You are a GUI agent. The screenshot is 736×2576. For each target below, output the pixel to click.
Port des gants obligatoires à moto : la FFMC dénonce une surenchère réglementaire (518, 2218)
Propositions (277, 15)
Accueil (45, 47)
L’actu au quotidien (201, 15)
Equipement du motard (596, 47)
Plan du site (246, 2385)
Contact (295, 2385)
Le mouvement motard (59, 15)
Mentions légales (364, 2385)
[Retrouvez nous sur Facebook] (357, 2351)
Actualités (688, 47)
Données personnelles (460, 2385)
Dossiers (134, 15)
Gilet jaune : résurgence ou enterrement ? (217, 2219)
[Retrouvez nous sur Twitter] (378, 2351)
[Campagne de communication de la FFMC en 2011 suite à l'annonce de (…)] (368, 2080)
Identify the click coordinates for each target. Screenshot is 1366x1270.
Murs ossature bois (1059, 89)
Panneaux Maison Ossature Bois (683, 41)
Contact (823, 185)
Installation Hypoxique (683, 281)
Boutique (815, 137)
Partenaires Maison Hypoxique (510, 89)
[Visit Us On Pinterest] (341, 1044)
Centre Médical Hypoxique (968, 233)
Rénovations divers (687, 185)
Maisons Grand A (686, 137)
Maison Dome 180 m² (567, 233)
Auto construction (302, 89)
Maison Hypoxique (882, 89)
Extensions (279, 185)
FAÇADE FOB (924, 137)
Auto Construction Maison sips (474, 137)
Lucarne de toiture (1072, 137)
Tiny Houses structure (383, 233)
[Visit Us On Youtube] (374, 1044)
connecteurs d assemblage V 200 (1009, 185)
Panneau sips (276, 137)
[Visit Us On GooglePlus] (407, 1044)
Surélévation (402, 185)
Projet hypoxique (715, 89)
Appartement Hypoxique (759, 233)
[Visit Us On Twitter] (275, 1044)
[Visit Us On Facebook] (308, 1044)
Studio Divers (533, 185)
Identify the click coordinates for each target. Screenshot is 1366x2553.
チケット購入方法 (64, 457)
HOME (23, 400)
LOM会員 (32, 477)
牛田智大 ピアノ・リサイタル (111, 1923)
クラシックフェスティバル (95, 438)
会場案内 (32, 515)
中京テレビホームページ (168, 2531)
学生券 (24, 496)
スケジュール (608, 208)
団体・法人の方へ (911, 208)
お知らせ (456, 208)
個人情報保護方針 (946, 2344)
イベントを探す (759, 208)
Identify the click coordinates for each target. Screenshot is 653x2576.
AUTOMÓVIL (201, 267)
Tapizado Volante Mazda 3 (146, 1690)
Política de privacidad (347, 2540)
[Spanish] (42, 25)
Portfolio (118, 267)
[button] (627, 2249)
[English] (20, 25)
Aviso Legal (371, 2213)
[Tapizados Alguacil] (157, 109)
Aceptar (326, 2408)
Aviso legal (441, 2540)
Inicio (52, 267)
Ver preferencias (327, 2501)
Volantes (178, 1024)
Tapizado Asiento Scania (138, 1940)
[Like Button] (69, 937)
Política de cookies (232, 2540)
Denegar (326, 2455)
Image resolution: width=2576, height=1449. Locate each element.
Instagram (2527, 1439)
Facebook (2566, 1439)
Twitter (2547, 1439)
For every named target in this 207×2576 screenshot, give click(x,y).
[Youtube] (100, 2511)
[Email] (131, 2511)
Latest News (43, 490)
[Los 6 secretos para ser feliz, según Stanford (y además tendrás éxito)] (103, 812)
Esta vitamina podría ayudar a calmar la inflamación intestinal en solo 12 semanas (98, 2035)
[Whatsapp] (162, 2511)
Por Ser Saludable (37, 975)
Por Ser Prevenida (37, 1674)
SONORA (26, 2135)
═══
**Task description:**
Write out exactly the lines above from the line with "[Visit Us On GooglePlus] (407, 1044)" through the line with "Inicio (52, 267)", both of them included, and leave out all other lines.

**Task response:**
[Visit Us On GooglePlus] (407, 1044)
Surélévation (402, 185)
Projet hypoxique (715, 89)
Appartement Hypoxique (759, 233)
[Visit Us On Twitter] (275, 1044)
[Visit Us On Facebook] (308, 1044)
Studio Divers (533, 185)
Identify the click coordinates for each target. Screenshot is 1366x2553.
チケット購入方法 (64, 457)
HOME (23, 400)
LOM会員 (32, 477)
牛田智大 ピアノ・リサイタル (111, 1923)
クラシックフェスティバル (95, 438)
会場案内 (32, 515)
中京テレビホームページ (168, 2531)
学生券 (24, 496)
スケジュール (608, 208)
団体・法人の方へ (911, 208)
お知らせ (456, 208)
個人情報保護方針 (946, 2344)
イベントを探す (759, 208)
Identify the click coordinates for each target. Screenshot is 653x2576.
AUTOMÓVIL (201, 267)
Tapizado Volante Mazda 3 (146, 1690)
Política de privacidad (347, 2540)
[Spanish] (42, 25)
Portfolio (118, 267)
[button] (627, 2249)
[English] (20, 25)
Aviso Legal (371, 2213)
[Tapizados Alguacil] (157, 109)
Aceptar (326, 2408)
Aviso legal (441, 2540)
Inicio (52, 267)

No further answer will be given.